Clubs: Most tourists head for the clubs around Sol and Gran Vía, although true hedonists might want to try out some of the locals' haunts instead. A typical night might begin around 2300 with the exotic elite at Serrano 41 (www.serrano41.es), before moving on to Fortuny, Calle Fortuny 23, the laid-back Café del Foro, Calle San Andres 38, or super-trendy Mármara (http://marmara.gruposasfer.com), Calle Padre Damián. There are no admission charges here, although chic dress is recommended. The energetic dance to techno at Pachá (www.pacha-madrid.com), Calle Barceló 11. Gabana 1800, Calle de Velázquez 6, is another popular venue for stylish 20- and 30-somethings - if the bouncer allows admission.

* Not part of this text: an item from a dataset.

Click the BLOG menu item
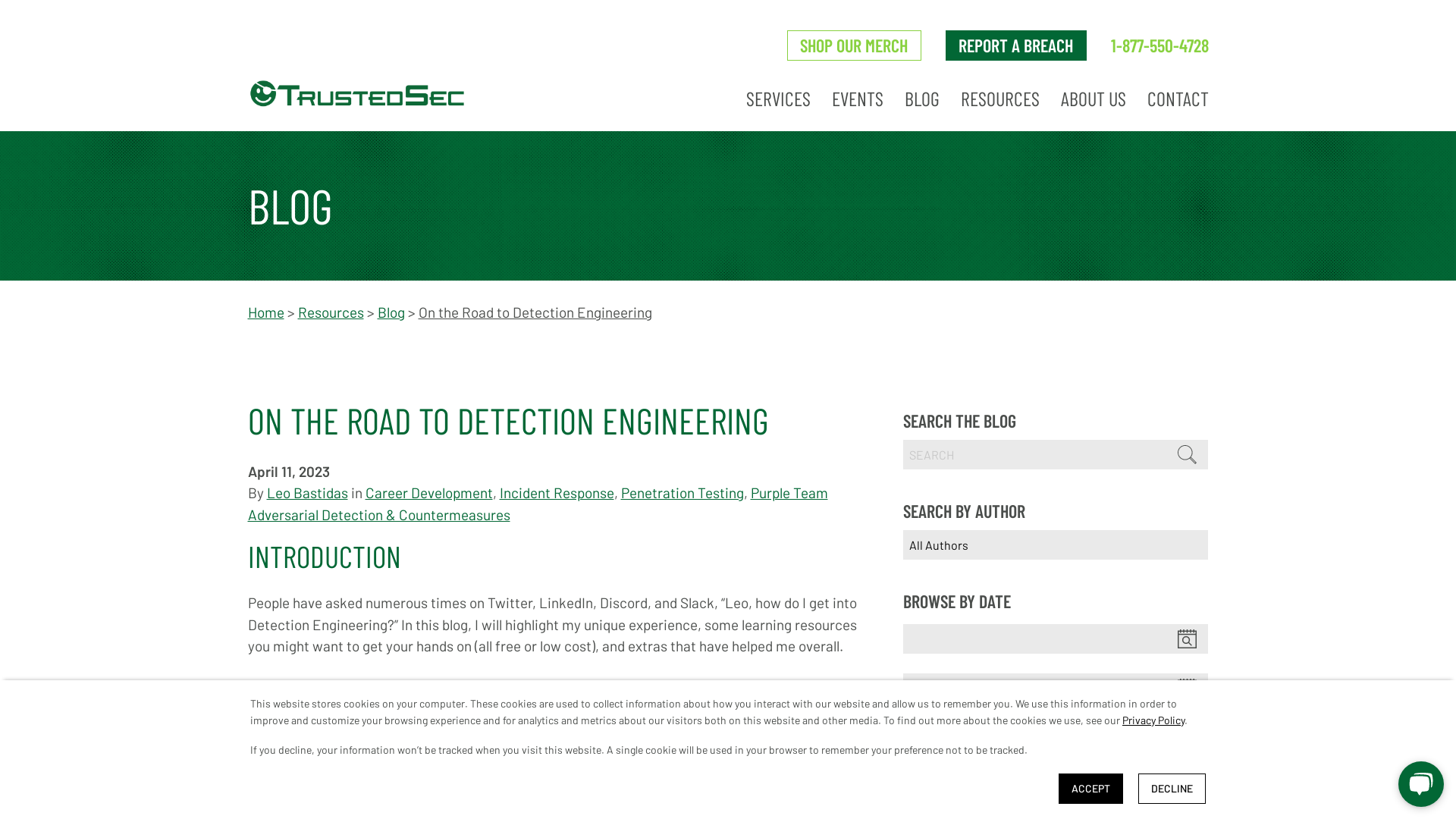Image resolution: width=1456 pixels, height=819 pixels. (922, 99)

Live Music: Madrid offers an eclectic choice of flamenco, salsa, jazz, rock, world music and cantautores (Spanish singer-songwriters). The Café de la Palma, Calle la Palma 62 (www.cafelapalma.com), is the venue of the moment for cantautores, as well as flamenco and Cuban music acts. For more Latino sounds, fans should head for La Negra Tomasa (www.lanegratomasa.es), Calle Cádiz 9, for live music nightly from 2100. Moby Dick, Avenida de Brasil 5 (www.mobydickclub.com) in the Castellana district, plays live pop and rock on weekdays and hosts DJs (reggae and rap) at weekends. The clientele is a charming mixture of foreigners and locals. At Café Populart, Calle Huertas 22 (www.populart.es) punters can experience everything from live jazz to swing, salsa, blues, gospel, African and reggae. The Irish Rover pub (www.theirishrover.com), Avenida de Brasil 7, imports Irish, folk and country music. International acts play regularly at the Café Central (www.cafecentralmadrid.com), Plaza del Angel 10, Madrid's top jazz venue. Pop stars and famous bands perform at La Riviera, Paseo Bajo de la Virgen del Puerto.